Para o relator, sem esses elementos não é possível verificar, em caráter preliminar, se houve efetivamente extrapolação dos limites fixados pela Justiça ou a ocorrência de constrangimento ilegal capaz de justificar a concessão imediata da medida.
O magistrado também ponderou que os pedidos formulados pela Ordem — como a suspensão do uso das gravações, o armazenamento lacrado do material, a proibição de compartilhamento das provas e a concessão de salvo-conduto coletivo — podem produzir impactos diretos em investigações e processos criminais em andamento, razão pela qual a matéria exige cautela antes de qualquer deliberação.
Na fundamentação, o desembargador ainda citou entendimento consolidado do Superior Tribunal de Justiça (STJ), segundo o qual a instalação de escutas ambientais em parlatórios de unidades prisionais pode ser admitida, em situações excepcionais, quando existirem indícios concretos de que advogados estariam utilizando a atividade profissional para facilitar a prática de crimes. Nesses casos, o sigilo das comunicações pode ser relativizado mediante autorização judicial.
Com a negativa da liminar, o relator determinou que o juiz apontado como autoridade coatora apresente informações no prazo de cinco dias. Em seguida, o processo será encaminhado ao Ministério Público para emissão de parecer antes do julgamento definitivo do habeas corpus pela Primeira Câmara Criminal do TJ-BA.
Entenda a ação da OAB
No habeas corpus coletivo, o Conselho Federal da OAB e a seccional baiana sustentam que a autorização judicial concedida pela 1ª Vara Criminal de Eunápolis tinha como alvo apenas uma advogada investigada. No entanto, segundo a entidade, o monitoramento acabou alcançando indiscriminadamente todos os atendimentos realizados no parlatório durante aproximadamente dois meses.
A Ordem afirma que conversas entre diversos advogados e seus clientes teriam sido gravadas, analisadas e até transcritas em relatórios policiais, embora esses profissionais não fossem alvos da investigação original.
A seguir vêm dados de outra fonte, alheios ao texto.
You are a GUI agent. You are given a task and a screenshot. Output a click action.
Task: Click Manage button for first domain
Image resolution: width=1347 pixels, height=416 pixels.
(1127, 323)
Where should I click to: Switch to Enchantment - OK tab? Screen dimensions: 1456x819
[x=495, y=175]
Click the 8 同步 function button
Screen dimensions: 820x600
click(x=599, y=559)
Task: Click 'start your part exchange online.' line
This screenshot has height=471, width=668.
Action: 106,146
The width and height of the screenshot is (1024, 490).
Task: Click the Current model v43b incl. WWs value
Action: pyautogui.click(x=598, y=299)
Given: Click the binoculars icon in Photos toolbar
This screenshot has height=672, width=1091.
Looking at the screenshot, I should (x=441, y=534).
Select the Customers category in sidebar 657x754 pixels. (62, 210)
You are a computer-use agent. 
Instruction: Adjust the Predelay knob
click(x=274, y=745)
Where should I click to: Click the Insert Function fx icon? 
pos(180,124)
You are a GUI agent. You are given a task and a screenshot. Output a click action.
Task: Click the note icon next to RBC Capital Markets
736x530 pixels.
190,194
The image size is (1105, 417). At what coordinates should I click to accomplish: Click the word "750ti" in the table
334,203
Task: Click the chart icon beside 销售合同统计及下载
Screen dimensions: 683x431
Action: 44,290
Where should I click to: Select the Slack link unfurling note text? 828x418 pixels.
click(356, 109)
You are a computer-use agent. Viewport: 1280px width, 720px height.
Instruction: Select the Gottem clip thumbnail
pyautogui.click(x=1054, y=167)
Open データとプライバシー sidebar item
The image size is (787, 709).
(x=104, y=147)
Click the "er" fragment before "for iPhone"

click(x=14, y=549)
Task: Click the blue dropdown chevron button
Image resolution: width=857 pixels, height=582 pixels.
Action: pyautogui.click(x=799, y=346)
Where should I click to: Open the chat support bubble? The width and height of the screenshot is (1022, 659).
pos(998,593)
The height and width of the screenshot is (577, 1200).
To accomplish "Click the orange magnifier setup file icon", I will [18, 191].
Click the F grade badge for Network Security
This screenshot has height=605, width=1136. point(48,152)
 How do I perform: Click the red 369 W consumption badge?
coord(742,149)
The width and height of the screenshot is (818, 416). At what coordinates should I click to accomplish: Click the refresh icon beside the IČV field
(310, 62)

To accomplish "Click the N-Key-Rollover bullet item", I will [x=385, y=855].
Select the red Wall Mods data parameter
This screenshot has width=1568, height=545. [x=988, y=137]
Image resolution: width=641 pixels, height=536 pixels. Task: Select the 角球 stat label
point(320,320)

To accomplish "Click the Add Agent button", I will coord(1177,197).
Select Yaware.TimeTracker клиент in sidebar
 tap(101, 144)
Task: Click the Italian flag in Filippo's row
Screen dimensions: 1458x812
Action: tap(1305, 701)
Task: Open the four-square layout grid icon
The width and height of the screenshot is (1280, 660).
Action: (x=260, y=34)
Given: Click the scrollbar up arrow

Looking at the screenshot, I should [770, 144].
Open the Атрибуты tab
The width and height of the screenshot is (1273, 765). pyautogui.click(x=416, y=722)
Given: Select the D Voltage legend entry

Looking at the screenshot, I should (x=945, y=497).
Para a OAB, a situação configura violação das prerrogativas da advocacia, do sigilo profissional e do direito constitucional de defesa.
A entidade também argumenta que o material obtido foi utilizado para subsidiar outras investigações, entre elas a Operação Sintonia de Gravata, caracterizando o que classificou como uma “pescaria probatória” — expressão utilizada para definir investigações que extrapolam o objeto inicialmente autorizado pela Justiça.
Diante desse cenário, a OAB requereu a suspensão imediata da utilização das gravações, degravações e relatórios referentes a advogados e clientes não abrangidos pela decisão judicial original, além da guarda lacrada do material, da proibição de compartilhamento das provas e da concessão de salvo-conduto coletivo para impedir futuras captações ambientais em parlatórios sem autorização judicial específica.
Operação Sintonia de Gravata
A controvérsia está diretamente relacionada à Operação Sintonia de Gravata, deflagrada para investigar um suposto esquema de comunicação entre integrantes de facções criminosas presos no sistema penitenciário baiano e membros das organizações em liberdade.
Segundo as investigações, advogados teriam utilizado indevidamente as prerrogativas profissionais para facilitar a transmissão de ordens entre líderes de facções custodiados em unidades de segurança máxima e integrantes que atuavam fora dos presídios.
De acordo com a Secretaria da Segurança Pública da Bahia (SSP-BA), o esquema permitia que chefes de organizações criminosas continuassem comandando atividades ligadas ao tráfico de drogas, à movimentação de recursos financeiros, à aquisição e circulação de armas de fogo e à resolução de conflitos internos, mesmo estando presos.
As apurações apontam ainda que as organizações mantinham uma estrutura de comunicação clandestina, composta por um núcleo externo responsável por intermediar mensagens entre detentos e integrantes em liberdade, garantindo a continuidade das atividades criminosas investigadas.